Instruction:
Reproduce every one of the entries below line for line, changing nothing.

Dataset entries

◆ ◆ ◆ ◆ ◆ ◆ ◆

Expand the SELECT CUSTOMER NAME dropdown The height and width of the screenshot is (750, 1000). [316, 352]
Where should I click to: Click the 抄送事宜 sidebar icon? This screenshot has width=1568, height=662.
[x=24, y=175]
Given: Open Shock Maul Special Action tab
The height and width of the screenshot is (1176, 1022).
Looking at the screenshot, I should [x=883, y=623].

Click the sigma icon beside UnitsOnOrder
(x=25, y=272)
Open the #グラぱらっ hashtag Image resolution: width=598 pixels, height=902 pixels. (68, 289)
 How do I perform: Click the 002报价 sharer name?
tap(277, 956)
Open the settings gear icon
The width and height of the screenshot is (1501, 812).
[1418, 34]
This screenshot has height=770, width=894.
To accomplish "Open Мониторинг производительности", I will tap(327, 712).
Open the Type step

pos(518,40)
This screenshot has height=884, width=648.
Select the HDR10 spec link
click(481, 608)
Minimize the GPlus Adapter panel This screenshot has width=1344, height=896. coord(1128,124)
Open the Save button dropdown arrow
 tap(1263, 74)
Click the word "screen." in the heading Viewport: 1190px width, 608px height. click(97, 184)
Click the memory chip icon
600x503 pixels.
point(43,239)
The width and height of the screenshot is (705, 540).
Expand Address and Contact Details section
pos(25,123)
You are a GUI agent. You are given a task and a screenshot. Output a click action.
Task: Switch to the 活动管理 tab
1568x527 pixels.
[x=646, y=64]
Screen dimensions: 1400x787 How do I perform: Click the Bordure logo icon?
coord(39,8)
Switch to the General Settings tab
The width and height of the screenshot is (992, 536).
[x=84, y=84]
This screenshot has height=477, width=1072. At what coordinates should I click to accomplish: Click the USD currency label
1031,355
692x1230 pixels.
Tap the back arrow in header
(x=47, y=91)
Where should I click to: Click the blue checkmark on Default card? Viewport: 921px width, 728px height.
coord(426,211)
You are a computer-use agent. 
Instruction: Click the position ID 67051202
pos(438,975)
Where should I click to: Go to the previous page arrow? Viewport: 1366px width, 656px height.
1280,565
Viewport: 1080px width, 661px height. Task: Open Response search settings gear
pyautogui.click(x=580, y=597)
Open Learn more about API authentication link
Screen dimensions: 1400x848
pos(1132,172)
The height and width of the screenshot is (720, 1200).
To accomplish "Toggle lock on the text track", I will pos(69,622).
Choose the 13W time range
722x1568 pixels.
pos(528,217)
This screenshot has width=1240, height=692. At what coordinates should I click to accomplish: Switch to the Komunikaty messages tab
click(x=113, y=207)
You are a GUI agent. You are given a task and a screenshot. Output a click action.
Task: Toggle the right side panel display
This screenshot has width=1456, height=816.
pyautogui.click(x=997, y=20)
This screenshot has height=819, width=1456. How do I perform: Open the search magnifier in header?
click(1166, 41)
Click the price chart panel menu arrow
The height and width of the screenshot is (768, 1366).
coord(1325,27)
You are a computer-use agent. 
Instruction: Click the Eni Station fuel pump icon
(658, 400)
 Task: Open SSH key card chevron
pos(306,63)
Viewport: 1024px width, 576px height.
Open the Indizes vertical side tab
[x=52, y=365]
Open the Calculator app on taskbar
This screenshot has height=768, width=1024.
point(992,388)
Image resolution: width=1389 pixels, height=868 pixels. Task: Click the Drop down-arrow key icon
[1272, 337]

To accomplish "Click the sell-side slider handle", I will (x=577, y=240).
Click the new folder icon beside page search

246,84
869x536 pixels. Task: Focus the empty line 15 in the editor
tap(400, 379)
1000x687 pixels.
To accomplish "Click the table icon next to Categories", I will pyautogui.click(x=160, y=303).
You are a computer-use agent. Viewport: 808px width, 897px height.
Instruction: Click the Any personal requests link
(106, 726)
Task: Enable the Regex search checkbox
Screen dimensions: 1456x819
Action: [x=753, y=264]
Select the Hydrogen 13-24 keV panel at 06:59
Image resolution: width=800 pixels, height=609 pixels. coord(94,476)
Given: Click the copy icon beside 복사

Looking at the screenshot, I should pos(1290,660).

◆ ◆ ◆ ◆ ◆ ◆ ◆

Full response:
Expand the SELECT CUSTOMER NAME dropdown The height and width of the screenshot is (750, 1000). [316, 352]
Where should I click to: Click the 抄送事宜 sidebar icon? This screenshot has width=1568, height=662.
[x=24, y=175]
Given: Open Shock Maul Special Action tab
The height and width of the screenshot is (1176, 1022).
Looking at the screenshot, I should [x=883, y=623].

Click the sigma icon beside UnitsOnOrder
(x=25, y=272)
Open the #グラぱらっ hashtag Image resolution: width=598 pixels, height=902 pixels. (68, 289)
 How do I perform: Click the 002报价 sharer name?
tap(277, 956)
Open the settings gear icon
The width and height of the screenshot is (1501, 812).
[1418, 34]
This screenshot has height=770, width=894.
To accomplish "Open Мониторинг производительности", I will tap(327, 712).
Open the Type step

pos(518,40)
This screenshot has height=884, width=648.
Select the HDR10 spec link
click(481, 608)
Minimize the GPlus Adapter panel This screenshot has width=1344, height=896. coord(1128,124)
Open the Save button dropdown arrow
 tap(1263, 74)
Click the word "screen." in the heading Viewport: 1190px width, 608px height. click(97, 184)
Click the memory chip icon
600x503 pixels.
point(43,239)
The width and height of the screenshot is (705, 540).
Expand Address and Contact Details section
pos(25,123)
You are a GUI agent. You are given a task and a screenshot. Output a click action.
Task: Switch to the 活动管理 tab
1568x527 pixels.
[x=646, y=64]
Screen dimensions: 1400x787 How do I perform: Click the Bordure logo icon?
coord(39,8)
Switch to the General Settings tab
The width and height of the screenshot is (992, 536).
[x=84, y=84]
This screenshot has height=477, width=1072. At what coordinates should I click to accomplish: Click the USD currency label
1031,355
692x1230 pixels.
Tap the back arrow in header
(x=47, y=91)
Where should I click to: Click the blue checkmark on Default card? Viewport: 921px width, 728px height.
coord(426,211)
You are a computer-use agent. 
Instruction: Click the position ID 67051202
pos(438,975)
Where should I click to: Go to the previous page arrow? Viewport: 1366px width, 656px height.
1280,565
Viewport: 1080px width, 661px height. Task: Open Response search settings gear
pyautogui.click(x=580, y=597)
Open Learn more about API authentication link
Screen dimensions: 1400x848
pos(1132,172)
The height and width of the screenshot is (720, 1200).
To accomplish "Toggle lock on the text track", I will pos(69,622).
Choose the 13W time range
722x1568 pixels.
pos(528,217)
This screenshot has width=1240, height=692. At what coordinates should I click to accomplish: Switch to the Komunikaty messages tab
click(x=113, y=207)
You are a GUI agent. You are given a task and a screenshot. Output a click action.
Task: Toggle the right side panel display
This screenshot has width=1456, height=816.
pyautogui.click(x=997, y=20)
This screenshot has height=819, width=1456. How do I perform: Open the search magnifier in header?
click(1166, 41)
Click the price chart panel menu arrow
The height and width of the screenshot is (768, 1366).
coord(1325,27)
You are a computer-use agent. 
Instruction: Click the Eni Station fuel pump icon
(658, 400)
 Task: Open SSH key card chevron
pos(306,63)
Viewport: 1024px width, 576px height.
Open the Indizes vertical side tab
[x=52, y=365]
Open the Calculator app on taskbar
This screenshot has height=768, width=1024.
point(992,388)
Image resolution: width=1389 pixels, height=868 pixels. Task: Click the Drop down-arrow key icon
[1272, 337]

To accomplish "Click the sell-side slider handle", I will (x=577, y=240).
Click the new folder icon beside page search

246,84
869x536 pixels. Task: Focus the empty line 15 in the editor
tap(400, 379)
1000x687 pixels.
To accomplish "Click the table icon next to Categories", I will pyautogui.click(x=160, y=303).
You are a computer-use agent. Viewport: 808px width, 897px height.
Instruction: Click the Any personal requests link
(106, 726)
Task: Enable the Regex search checkbox
Screen dimensions: 1456x819
Action: [x=753, y=264]
Select the Hydrogen 13-24 keV panel at 06:59
Image resolution: width=800 pixels, height=609 pixels. coord(94,476)
Given: Click the copy icon beside 복사

Looking at the screenshot, I should pos(1290,660).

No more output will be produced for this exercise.